Woman addicted to eating her own hair had to have a one foot HAIRBALL weighing a stone removed from her stomach
Cheltenham mum suffered agonising stomach pains after chewing her locks for six years
A MUM who was addicted to eating her own hair had a ONE FOOT hair ball weighing a STONE removed from her stomach.
Sophie Cox, 23, started yanking out her hair in her sleep and eating it as a teenager and was diagnosed with trichotillomania and trichophagia.
She progressed to pulling out her hair during the day, thinking it was nothing more than a harmless habit.
But, after falling pregnant with daughter Alice, she baffled doctors when she began to suffer from stomach pains and lost weight.
Two months after her baby was born, in October 2014, the pains became excruciating and left her doubled in agony.
The Cheltenham mum-of-one said: "By October 2015 I couldn't eat without vomiting and my stomach would swell up.
"I'd lost six stone in two years and dropped six dress sizes, taking me to a size 12.
"Doctors had no idea what was wrong with me, they tested me for gallstones and stomach cancer but found nothing.
"By then I was reliant on my partner Craig and family to look after Alice as I was in constant agony. I thought I was dying."
Finally, Sophie had an endoscopy at Cheltenham General Hospital where a small camera was passed down her throat and into her stomach.

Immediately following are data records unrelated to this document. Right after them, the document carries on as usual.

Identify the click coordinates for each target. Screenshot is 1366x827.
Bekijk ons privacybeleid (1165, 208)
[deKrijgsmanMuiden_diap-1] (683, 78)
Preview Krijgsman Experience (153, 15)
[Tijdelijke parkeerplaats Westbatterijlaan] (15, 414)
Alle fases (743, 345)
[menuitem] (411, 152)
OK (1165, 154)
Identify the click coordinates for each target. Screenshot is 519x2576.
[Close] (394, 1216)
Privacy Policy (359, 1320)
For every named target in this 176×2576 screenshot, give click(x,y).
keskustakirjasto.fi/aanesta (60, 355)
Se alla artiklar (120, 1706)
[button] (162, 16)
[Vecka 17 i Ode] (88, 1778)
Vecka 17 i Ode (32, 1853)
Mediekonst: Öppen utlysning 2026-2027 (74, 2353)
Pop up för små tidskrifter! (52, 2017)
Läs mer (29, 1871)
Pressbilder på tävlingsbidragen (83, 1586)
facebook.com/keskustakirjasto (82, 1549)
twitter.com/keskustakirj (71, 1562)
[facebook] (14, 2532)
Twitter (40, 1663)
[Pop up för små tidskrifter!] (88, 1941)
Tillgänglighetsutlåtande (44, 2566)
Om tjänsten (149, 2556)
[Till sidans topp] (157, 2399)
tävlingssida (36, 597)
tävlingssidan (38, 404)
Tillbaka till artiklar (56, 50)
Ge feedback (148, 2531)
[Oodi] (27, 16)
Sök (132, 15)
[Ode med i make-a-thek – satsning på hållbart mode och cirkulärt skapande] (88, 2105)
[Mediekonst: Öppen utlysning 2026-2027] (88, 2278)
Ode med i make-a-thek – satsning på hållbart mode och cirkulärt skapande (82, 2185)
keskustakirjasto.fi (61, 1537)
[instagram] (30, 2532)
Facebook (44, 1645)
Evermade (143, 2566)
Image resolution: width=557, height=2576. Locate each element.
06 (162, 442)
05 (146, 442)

It was then that doctors discovered the giant hairball.
Sophie said: "When they showed me the scan I was speechless. It looked like something from a horror film.
"The specialist hadn't seen anything like it in 30 years. It was too big to break down in my stomach, leaving me malnourished and dehydrated.
"Seven years-worth of my brunette locks were clumped together in my tummy and the hairball was growing by the day - it was killing me.
"It was 30cm long and weighed a stone, a huge mass of my hair clumped together with bile."
Sophie had to wait four months for surgery and in April the hairball - called a trichobezoar - was removed in a six-hour operation.
She said: "I felt instantly better when I woke up, even though I was sore and groggy.
"It was disgusting. I cried with relief that it was gone."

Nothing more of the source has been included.